A study in 2006 evaluated pediatric oncology staff assessment of depression and anxiety and found staff to underestimate psychosocial symptoms and to inaccurately attribute these symptoms to disease and treatment. Differentiating psychiatric symptoms from physiological effects of cancer and its treatment is challenging and best assessed by a multi-disciplinary team that includes behavioral health specialists.  Once psychiatric symptoms are identified, cognitive-behavioral therapy (CBT) is usually the initial treatment of choice; however, psychotropic medications are often indicated for children and adolescents undergoing cancer therapy.  A 2012 multi-site study of prescribing practices of pediatric oncologists found that 71% of pediatric oncologists prescribed SSRIs to their patients, and many admitted that the FDA’s Black Box Warning did not affect their prescribing practice and monitoring parameters. 

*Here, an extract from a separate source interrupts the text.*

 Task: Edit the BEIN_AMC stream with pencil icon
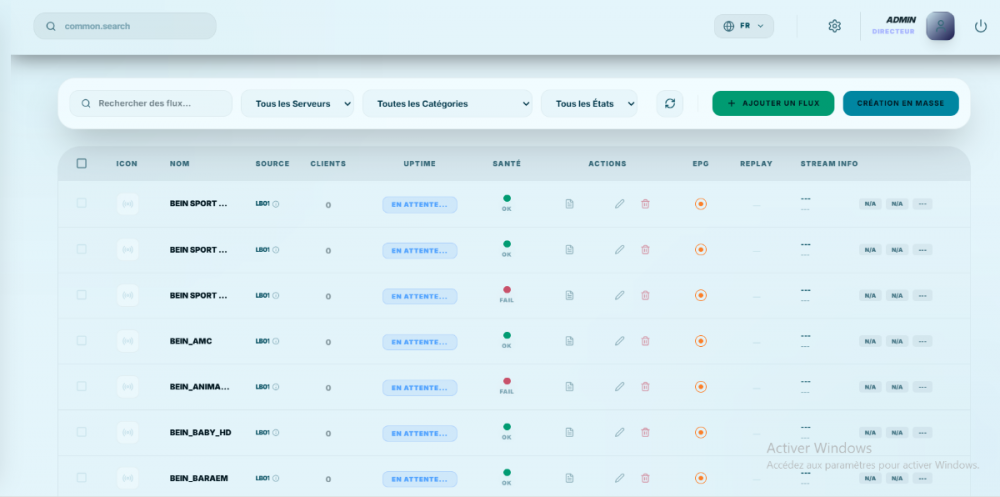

Starting in the Fall 2016, our pediatric oncology center initiated an innovative pilot telepsychiatry consultation service to allow better access to comprehensive mental health care for our patients.  One afternoon each week, a board-certified child and adolescent psychiatrist evaluated and provided recommendations for referred pediatric oncology patients via a confidential telecommunications system. Patients eligible for referral were identified by the behavioral medicine psychologist, who provides psychological care through an embedded clinic within the pediatric oncology center.  The patients were well known to this provider through their CBT treatment.  The telepsychiatry appointments were held within our center, thus providing a familiar environment for the patients and their families. After evaluation, the psychiatrist communicated all recommendations, including psychotropic medication guidelines, to the primary oncology team.  The oncologist or APN took responsibility for providing the prescription to the patient.  Adherence and follow-up were managed through close collaboration between the oncologist, APN, psychologist and psychiatrist.  Over several months, the psychiatrist consulted on 12 different patients and provided follow-up consultations for 9 of the 12 patients.  The pilot telepsychiatry clinic provided access to expert psychiatric evaluation by combining oncologic and behavioral health treatment appointments, thus improving management of our patient’s psychiatric symptoms, increasing physician/APN comfort in prescribing psychiatric medications, and improving overall patient and family treatment adherence and satisfaction.